A revolução dos alunos autônomos
“Era preciso aprender a desaparecer, a fomentar autonomia.” [José Pacheco, 2020]
Houve um
tempo em que meus alunos universitários não me requisitavam mais. Faziam aquele
burburinho, se movimentavam pela sala de aula, alguns se exaltavam no tom de voz, eram gargalhadas
e muitas histórias... e como eles batiam papo.

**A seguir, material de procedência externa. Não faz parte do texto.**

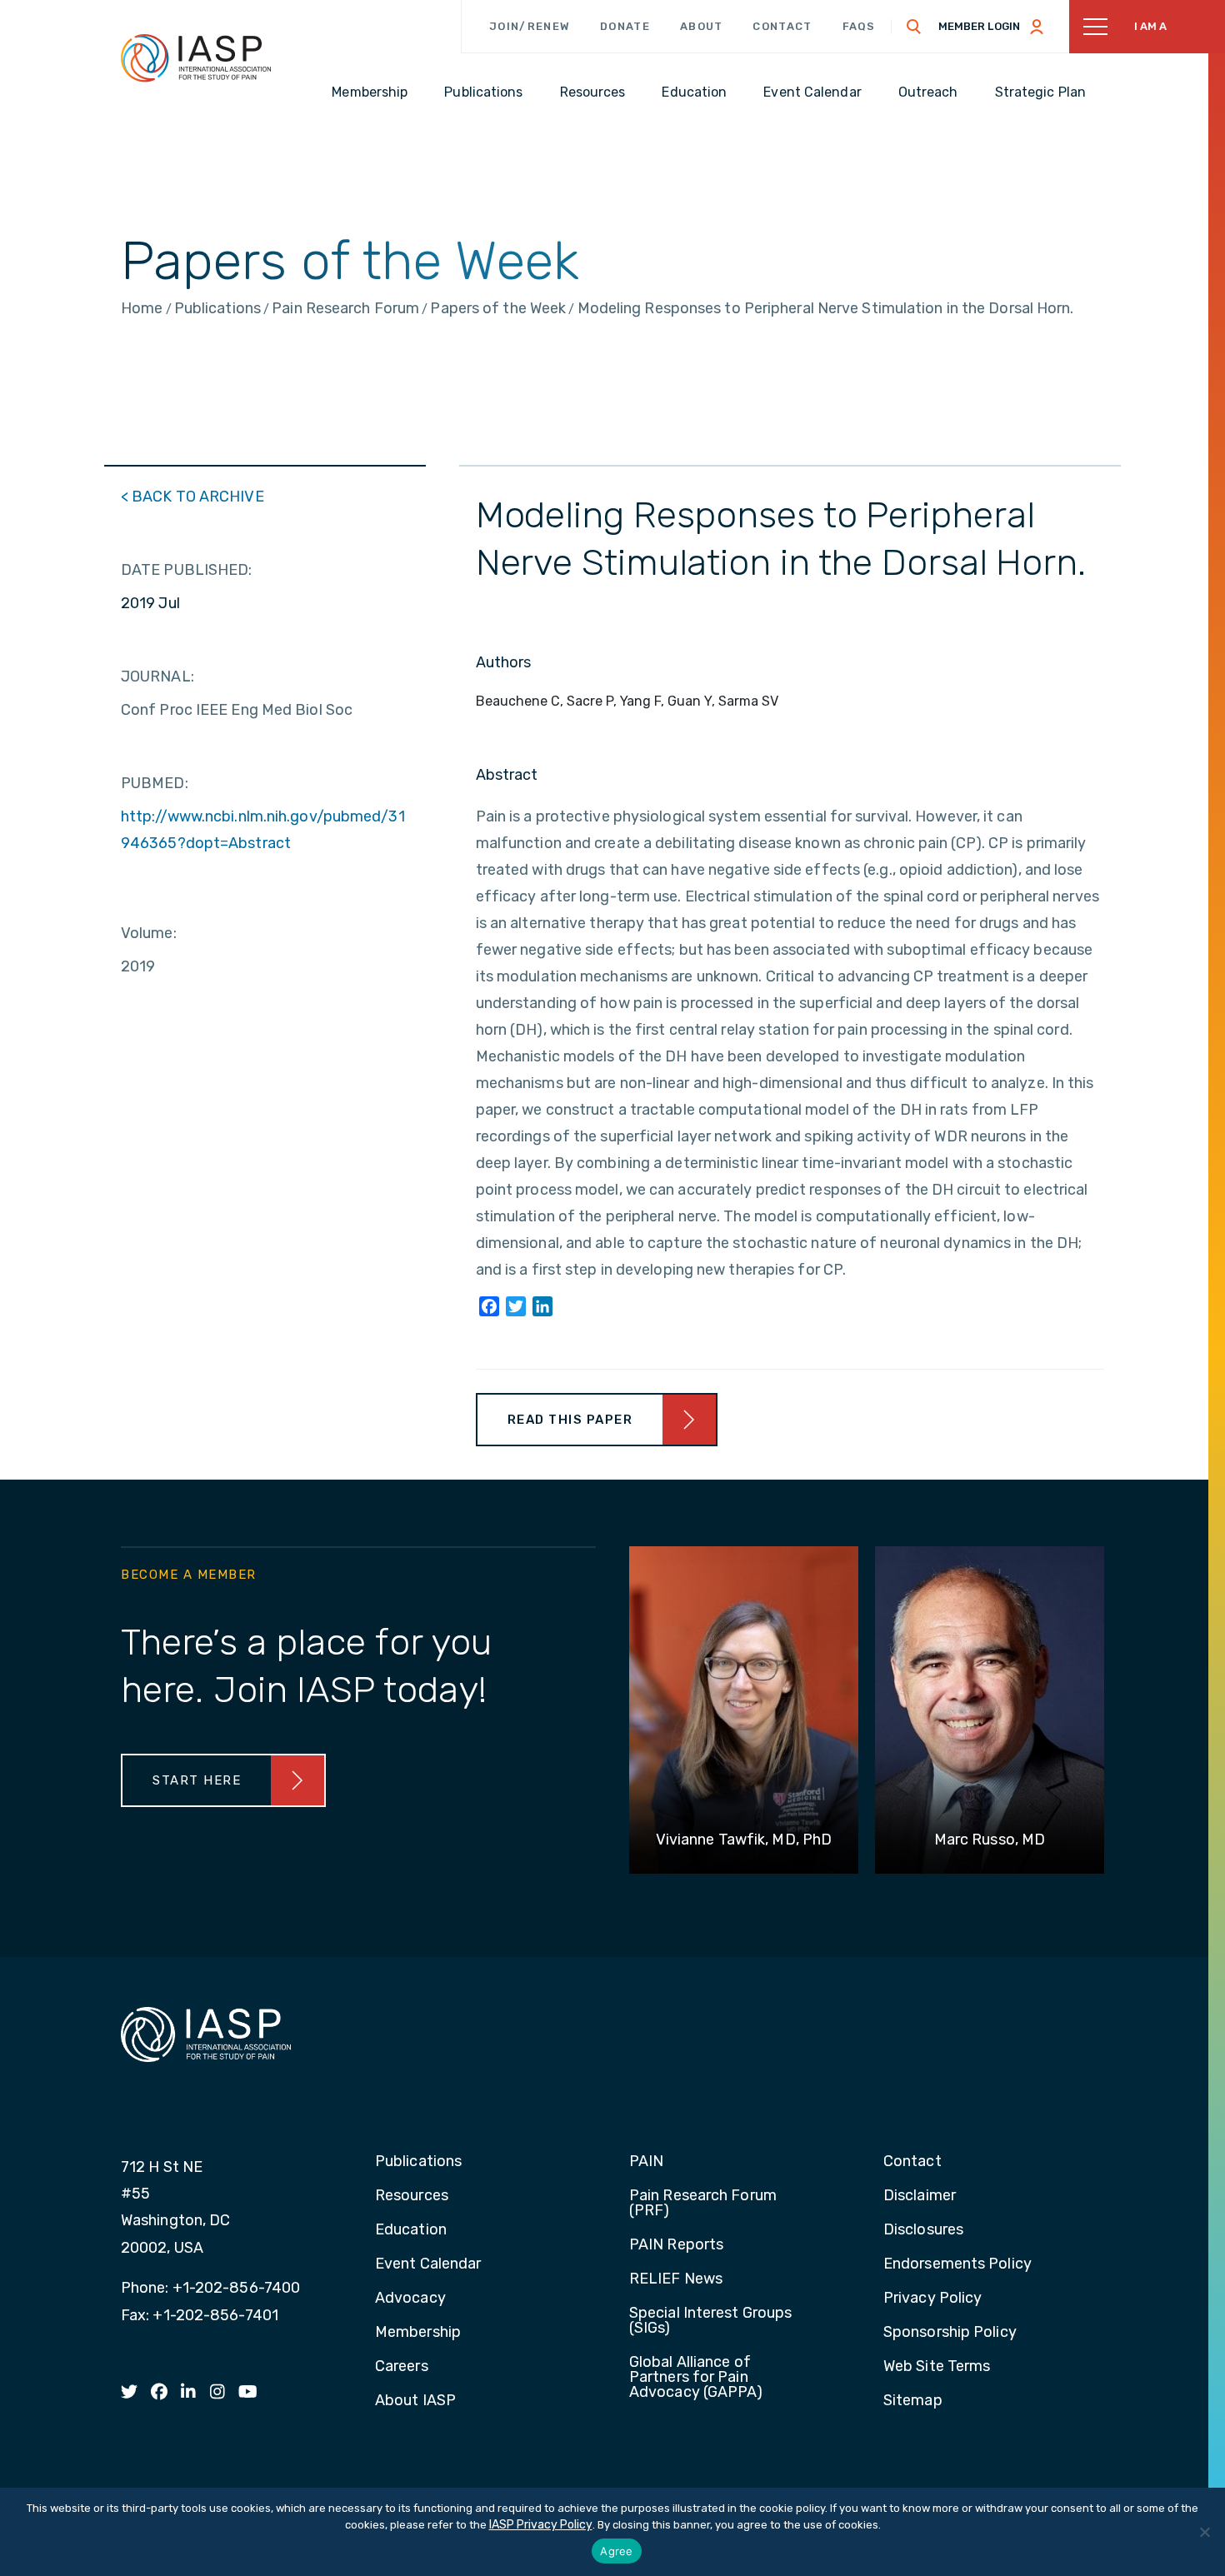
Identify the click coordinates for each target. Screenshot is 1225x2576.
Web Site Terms (936, 2367)
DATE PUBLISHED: (186, 570)
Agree (616, 2551)
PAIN (646, 2162)
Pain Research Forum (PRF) (703, 2203)
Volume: (149, 933)
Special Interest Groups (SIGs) (710, 2321)
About (701, 26)
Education (411, 2230)
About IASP (415, 2401)
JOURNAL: (157, 676)
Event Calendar (428, 2264)
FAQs (859, 26)
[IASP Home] (196, 57)
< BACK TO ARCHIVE (192, 496)
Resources (411, 2196)
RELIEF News (675, 2279)
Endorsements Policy (957, 2264)
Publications (418, 2162)
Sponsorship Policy (950, 2332)
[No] (1204, 2532)
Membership (418, 2332)
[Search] (914, 26)
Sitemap (912, 2401)
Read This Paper (570, 1419)
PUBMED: (154, 783)
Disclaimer (919, 2196)
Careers (401, 2367)
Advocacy (410, 2298)
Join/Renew (529, 26)
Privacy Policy (932, 2298)
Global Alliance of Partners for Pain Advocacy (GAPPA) (696, 2377)
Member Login (979, 26)
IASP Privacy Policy (540, 2525)
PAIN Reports (676, 2245)
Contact (782, 26)
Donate (625, 26)
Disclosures (923, 2230)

Eu amava observá-los. Era encantador vê-los se divertindo, adquirindo conhecimento e produzindo projetos, tudo ao mesmo tempo.
Quando
me sentia entediada, eu pedia a palavra e falava: “Hey galera! Alguém pode me
perguntar alguma coisa? Compartilhar uma angústia? Estou me sentindo inútil
aqui sentada no cantinho”. Eu morria de rir... Os “moleques” davam risada, me
ignoravam e continuavam a trabalhar em seus projetos, com suas investigações, a
interagir entre os grupos e a pedir e oferecer ajuda aos colegas. Alguns saiam
da sala a procura de outros professores especialistas em algo especifico que
buscavam. Era como um Ballet, e do tipo moderno.
Minha
sala de aula vivia de porta aberta, pois qualquer um poderia sair em busca de
ajuda, assim como qualquer um era bem vindo a entrar de passagem, ou ficar e
interagir. Alguns alunos “turistas” entravam para ver o que acontecia. Eu
escutava algumas perguntas como: “O professor de vocês faltou? Vocês não vão
ter aula?”.
Para
entrar na minha sala, não era preciso pedir licença ou desculpas por
interromper a professora, pois normalmente eu estava sentada em qualquer lugar,
com algum grupo batendo papo, ou apenas contemplando o processo, camuflada
entre os alunos.
Por
vezes, em horário de aula, eu saia da sala, passeava pela universidade ou ia ao
supermercado vizinho.
Até que
um dia, tive a ideia de ir à coordenação. De mãos abanando, com sorriso maroto no
rosto, entrei na sala da Graziela, minha corajosa coordenadora, sentei na frente
de sua mesa e disse: “Eles estão trabalhando. Eles não precisam de mim. Eu
estava sobrando na sala e vim bater papo.”.
Desta
forma, eu dava espaço para a troca entre os alunos. Eles pesquisavam e buscavam
soluções de forma autônoma. Se eu ficasse em sala, eles continuariam achando
que a resposta estaria em mim.
Minha
fama era que eu não dava respostas. Era muito engraçado quando aparecia um
novato e resolvia me fazer uma pergunta conceitual, os veteranos logo iam
dizendo: “não adianta, ela não vai te responder, ainda vai encher sua cabeça
de perguntas e indicar um livro”. A minha rotina erra essa, mesmo ficando
dentro da sala de aula, eu desaparecia,
Minha
coordenadora sabia que eu não dava aula (nos moldes tradicionais), mas entendia que eu jamais
negligenciaria a aprendizagem de meus alunos. Ao contrario, ela disse que
sempre via resultados melhores com o desenvolvimento de projetos e sabia que eu
era super exigente e cobrava produção e muita qualidade.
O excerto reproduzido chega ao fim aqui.